# Will any pressure washer suck in it's own water?



## Jem (Aug 10, 2007)

Just a quick one. Will any pressure washer suck in it's own water? For example from a length of hose stuck into a 25 litre water container. Or do they have to be fed with mains pressure? I know are designed to suck in their own water, but is it a case that any PW will do it?


----------



## Avanti (Jan 17, 2006)

Afraid not, and this technique can reduce the life of the power washer too, however the 'better' machines for this process use a lower speed pump, have a look at say a Kranzle 7/120 vs a 10/120, the pump speeds are different :thumb:


----------



## dooka (Aug 1, 2006)

As Avanti states, you need a slow revving pump to draw water properly..
The K7 runs at half the speed of the K10..


----------



## MrPARR (Jul 26, 2007)

Wow Jem, fancy seeing you here. 

I got a very cheap Karcher, and it pulls water in perfectly fine but needs to be primed for it to work. I raise the water up, and syphon the hose untill it flows on its own and push it into the pressure washer as I turn it on and it 9/10 primes it nicely and I can stop and start.

25litres will not last long though, my little one empties a 20litre water bottle in around 2 minutes. I emptied a 200litre waterbut in around 10 minutes when cleaning the underside of my car. V_V


----------



## killash (May 3, 2010)

A Nilfisk E130 2-8 Pressure Washer will draw it's own water, infact most induction powered PW's should be capable to varying degrees so long as the water level is higer than the PW.


----------



## mejinks (Nov 22, 2009)

Would one have to use an inline pump from a water tank then?

http://www.homebase.co.uk/webapp/wc...ideCmd?langId=110&storeId=10151&bgTrail=00040 seems to suggest taking from a water butt or a tank is fine?


----------



## guy_92 (Oct 26, 2010)

If the manual says you can then it should be fine, like the domestic Nilfisk models


----------
== == ==
The problem | Repeat the pressure washer thread word for word, starting with "I got a very" and going on through "than the PW.".

Provided data |
== == ==
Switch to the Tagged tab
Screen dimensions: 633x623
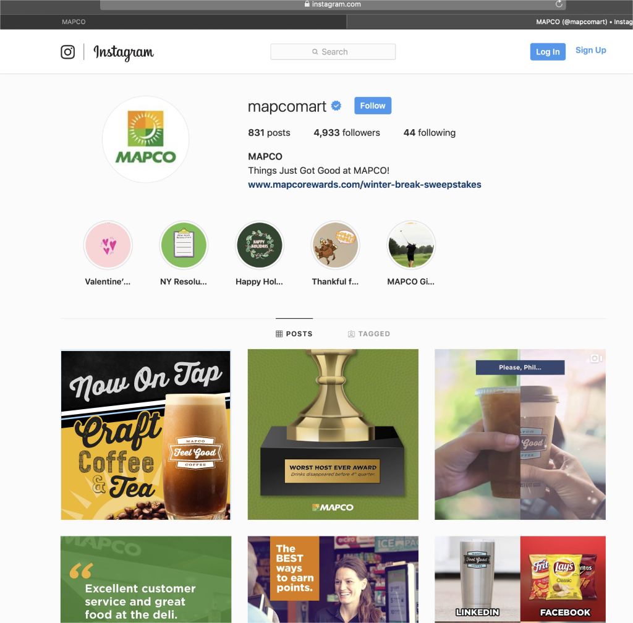pos(369,334)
== == ==
Exercise output |
I got a very cheap Karcher, and it pulls water in perfectly fine but needs to be primed for it to work. I raise the water up, and syphon the hose untill it flows on its own and push it into the pressure washer as I turn it on and it 9/10 primes it nicely and I can stop and start.

25litres will not last long though, my little one empties a 20litre water bottle in around 2 minutes. I emptied a 200litre waterbut in around 10 minutes when cleaning the underside of my car. V_V


----------



## killash (May 3, 2010)

A Nilfisk E130 2-8 Pressure Washer will draw it's own water, infact most induction powered PW's should be capable to varying degrees so long as the water level is higer than the PW.